PASSAGE TO READ:
Unicode General Categories Explained
Every Unicode character belongs to a general category such as Letter, Number, Punctuation, or Symbol, which determines how it behaves in text processing. This guide walks through the Unicode general category system and shows how to use categories in code.
Every character in Unicode is assigned a General Category — a two-letter code that classifies the character as a letter, number, symbol, punctuation mark, separator, mark, or "other." This classification is the single most important property for any code that processes text, because it tells you what a character is before you know anything else about it. Regex engines, word-break algorithms, identifier validation, and security scanners all rely on General Category as their first line of decision-making.
This guide walks through the full General Category hierarchy, explains every two-letter value, shows you how to query categories in Python, JavaScript, Java, and regular expressions, and highlights the practical scenarios where categories matter most.
The Two-Level Hierarchy
Unicode organizes General Categories into 7 major classes, each subdivided into specific two-letter values. The first letter of the code identifies the major class; the second letter narrows it down.
| Major Class | Code | Meaning |
|---|---|---|
| L | Letter | Alphabetic and ideographic characters |
| M | Mark | Combining characters (accents, diacritics) |
| N | Number | Numeric characters (digits, fractions, Roman numerals) |
| P | Punctuation | Connectors, dashes, quotes, brackets |
| S | Symbol | Math, currency, modifier, and other symbols |
| Z | Separator | Spaces, line separators, paragraph separators |
| C | Other | Control, format, surrogate, private-use, unassigned |
When the Unicode Standard or a regex engine refers to Lu, the L means "Letter" and the u
means "uppercase." When it refers to just L, it means all Letter subcategories combined.

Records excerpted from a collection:

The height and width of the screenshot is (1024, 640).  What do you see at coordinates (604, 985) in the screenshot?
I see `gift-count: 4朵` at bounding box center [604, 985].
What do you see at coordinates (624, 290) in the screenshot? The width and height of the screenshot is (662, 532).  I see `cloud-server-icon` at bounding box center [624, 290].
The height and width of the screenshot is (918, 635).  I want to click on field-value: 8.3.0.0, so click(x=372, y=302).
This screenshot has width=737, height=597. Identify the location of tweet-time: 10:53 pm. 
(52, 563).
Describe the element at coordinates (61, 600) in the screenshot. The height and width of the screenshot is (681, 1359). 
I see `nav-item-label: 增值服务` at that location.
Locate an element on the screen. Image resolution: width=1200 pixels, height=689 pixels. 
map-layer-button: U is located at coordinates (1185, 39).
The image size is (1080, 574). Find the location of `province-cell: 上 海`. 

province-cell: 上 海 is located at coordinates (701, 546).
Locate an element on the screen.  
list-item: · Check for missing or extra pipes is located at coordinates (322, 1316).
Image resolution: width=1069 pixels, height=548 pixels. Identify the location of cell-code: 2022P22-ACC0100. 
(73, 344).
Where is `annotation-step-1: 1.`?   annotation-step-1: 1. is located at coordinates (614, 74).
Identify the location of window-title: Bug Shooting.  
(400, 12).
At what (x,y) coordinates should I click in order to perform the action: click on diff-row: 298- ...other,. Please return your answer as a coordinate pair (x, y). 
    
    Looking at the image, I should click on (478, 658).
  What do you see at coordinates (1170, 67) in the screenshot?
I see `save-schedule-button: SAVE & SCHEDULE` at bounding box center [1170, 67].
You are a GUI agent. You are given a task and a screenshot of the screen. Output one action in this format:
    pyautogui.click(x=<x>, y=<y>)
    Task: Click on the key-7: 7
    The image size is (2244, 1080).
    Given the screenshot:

WORK TASK 1: In the guide to Unicode general categories, into how many major classes are the General Categories organized?
WORK TASK 2: Please extend the guide to Unicode general categories, starting after its last sentence.

EXERCISE OUTPUT 1: Seven major classes.

EXERCISE OUTPUT 2:
Complete List of 30 General Categories
Letters (L) — 6 values
| Code | Name | Example | Count (approx.) |
|---|---|---|---|
| Lu | Uppercase Letter | A, Ω, Д | ~1,850 |
| Ll | Lowercase Letter | a, ω, д | ~2,330 |
| Lt | Titlecase Letter | Dž, Lj, Nj | ~31 |
| Lm | Modifier Letter | ʰ, ˈ, ᵃ | ~397 |
| Lo | Other Letter | あ, 中, ก | ~131,000+ |
The Lo category dwarfs all others because it contains CJK ideographs, Hangul syllables,
and characters from scripts that do not distinguish case. Lt is the smallest: it exists
only for a handful of digraph characters in Latin Extended-B where only the first component
is capitalized (e.g., U+01C5 LATIN CAPITAL LETTER D WITH SMALL LETTER Z WITH CARON: Dž).
Marks (M) — 3 values
| Code | Name | Example | Description |
|---|---|---|---|
| Mn | Non-spacing Mark | ◌̀ (U+0300), ◌̈ (U+0308) | Combines with preceding character, no width |
| Mc | Spacing Combining Mark | ◌া (U+09BE), ◌ி (U+0BBF) | Combines but occupies space |
| Me | Enclosing Mark | ◌⃝ (U+20DD), ◌⃞ (U+20DE) | Encloses the preceding character |
Marks are essential for scripts like Devanagari, Thai, Arabic, and Hebrew where vowels or tone indicators are written as combining characters above, below, or beside the base letter.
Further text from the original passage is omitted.